なぜ今キャッシュレス? 企業の取り組み(6)JR東日本

更新日:2019年09月11日

 キャッシュレス化を進める企業の取り組みを紹介するシリーズ6回目は、JR東日本(本社・東京都渋谷区)。交通系電子マネーの「Suica(スイカ)」は乗車券、電子マネーの機能を兼ね備え、20196月末時点で、カード型の発行枚数は7776万枚にのぼる。スマートフォン(スマホ)で利用する「モバイルSuica」の会員数も同時点までに761万人となり、年々伸びている。来年にはモバイルSuicaの年会費を無料にし、さらなるユーザー獲得を目指すという。

 Suicaは、2001年にカード型の鉄道乗車サービスから始まった。04年には電子マネー機能が加わり、06年に携帯電話を利用するモバイルSuicaがスタート。11年にスマホへの対応が始まり、16年にiPhoneにも対応し、モバイルSuicaの利用者は増加中。ITSuica事業本部業務推進部次長の大川潤一郎さんは「どちらかと言うと働く男性の利用が多かったのが、iPhoneに対応すると比較的若いユーザーも増え、全世代にすそ野が広がった」と話す。

JR東日本IT・Suica事業本部業務推進部次長の大川潤一郎さん

「普段使い」の強み

 Suicaは鉄道の乗車券として始まり、処理のスピードと強固なセキュリティーが特徴だ。それに加え、ユーザーは定期券や乗車券として「普段使い」していて、電子マネーとしても思い浮かべてもらいやすいのが強みになっている。

 一方で、決済事業では、みずほ銀行や楽天グループの楽天ペイメントなどの他社との協業も次々と発表している。その狙いを、大川さんは「世の中の変化の流れが速い中で、決済事業は一から全てを自前で開発するのではなく、他の企業の方々との連携を積極的に進めていく。協業という形で、Suicaのインフラを広げていきたい」と話す。

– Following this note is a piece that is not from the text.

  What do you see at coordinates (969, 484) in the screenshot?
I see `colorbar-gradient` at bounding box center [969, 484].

 Suicaで支払いができる環境は、「駅ナカ」から「街ナカ」へ、さらにコンビニやスーパー、ドラッグストアなど、大手の全国チェーン店への導入が進み、使える場が増えている。ただ、地方では駅でもSuicaが使えない場所があるのも事実だ。その理由を、大川さんは「Suicaを広げると、それだけ運賃計算などでシステムに負担が増えてしまうため」と説明する。範囲を広げても利用者が少ないと、コストと見合わなくなってしまうという課題があるという。それでもSuicaを地方の交通事業者でも使ってもらえるように、地域独自のサービスとSuicaのサービスを1枚のカードで使える「地域連携ICカード」の開発を進めるなど、対策を進めている。

「いつでも、どこでも」を目指して

 大川さんは「Suicaは駅の形を変えた」と言う。昔は電車に乗る度に券売機や窓口で切符を買う必要があったのが、チャージ(入金)しておけば改札をすいすい通れるようになった。券売機に並ぶ回数が減り、券売機の数も減らせるようになった。紙の切符が減ったことで改札機の故障も減り、維持費などのコストも下がったという。

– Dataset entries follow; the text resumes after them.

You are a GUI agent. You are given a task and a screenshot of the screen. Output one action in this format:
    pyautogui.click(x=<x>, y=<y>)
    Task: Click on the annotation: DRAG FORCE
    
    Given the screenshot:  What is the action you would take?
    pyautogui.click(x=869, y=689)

 Suicaは紙の切符からカード型、モバイルへと、技術革新と共に進化し、種類も増えてきた。その将来像について、大川さんは「現金の券売機やカード型がすぐなくなるわけではない」としながらも、「モバイルにシフトしていきたいという思いがある」と話す。モバイルSuicaは券売機に並ばずにチャージができたり、定期券が買えたり、特急券の予約ができたりする機能があり、カード型よりもできることが多いからだ。また、モバイルはカード型よりも使う頻度や金額が高い傾向にあるという。

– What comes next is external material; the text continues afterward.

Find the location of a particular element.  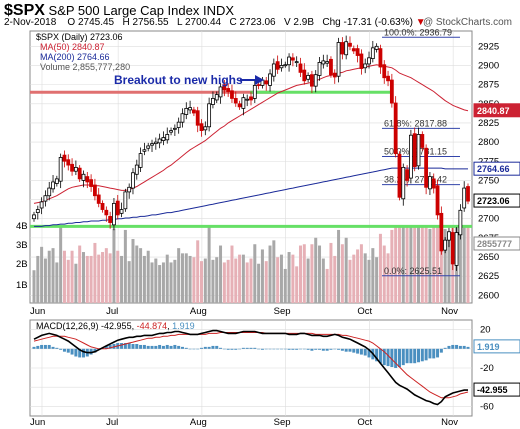

open-value: 2745.45 is located at coordinates (96, 22).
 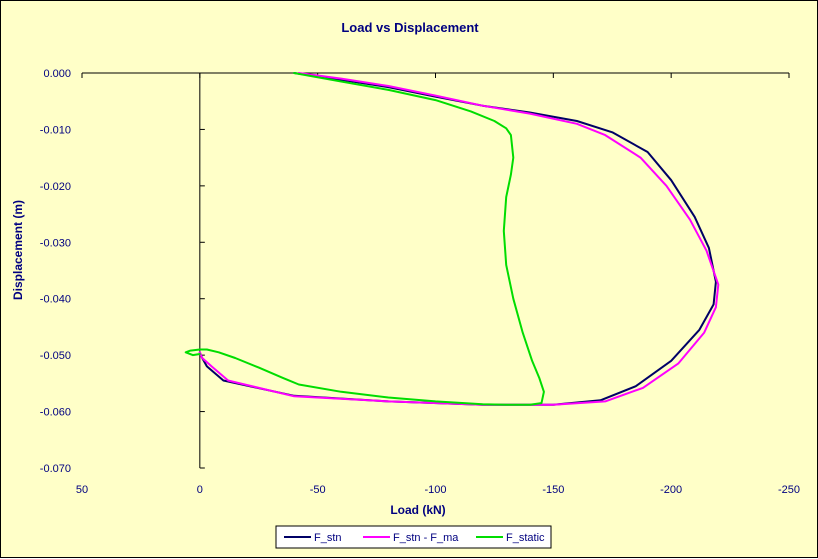 I want to click on x-tick-label: -50, so click(x=318, y=490).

 さらなるユーザー獲得を目指し、同社では来年226日以降、モバイルSuicaの年会費を無料にする。これまでAndroidスマートフォンで「ビューカード」以外のクレジットカードを登録する場合は、年会費が1030円かかっていた。それをカードの種類にかかわらず全面的に無料にする。大川さんは目標をこう語る。「Suicaがいつでもどこでも、お客様のそばにあるような状況を作りたい」

 10月からは、エキナカ、駅ビルやクレジットカードの利用でたまるJR東日本グループのポイントサービス「JRE POINT」が鉄道利用でもたまるようになる。カード型の記名式Suicaは運賃の0.5%、モバイルSuicaは2%分がポイント還元される。たまったポイントは、1ポイントあたり1円分で加盟店での支払いに使えるほか、Suicaへのチャージもできる。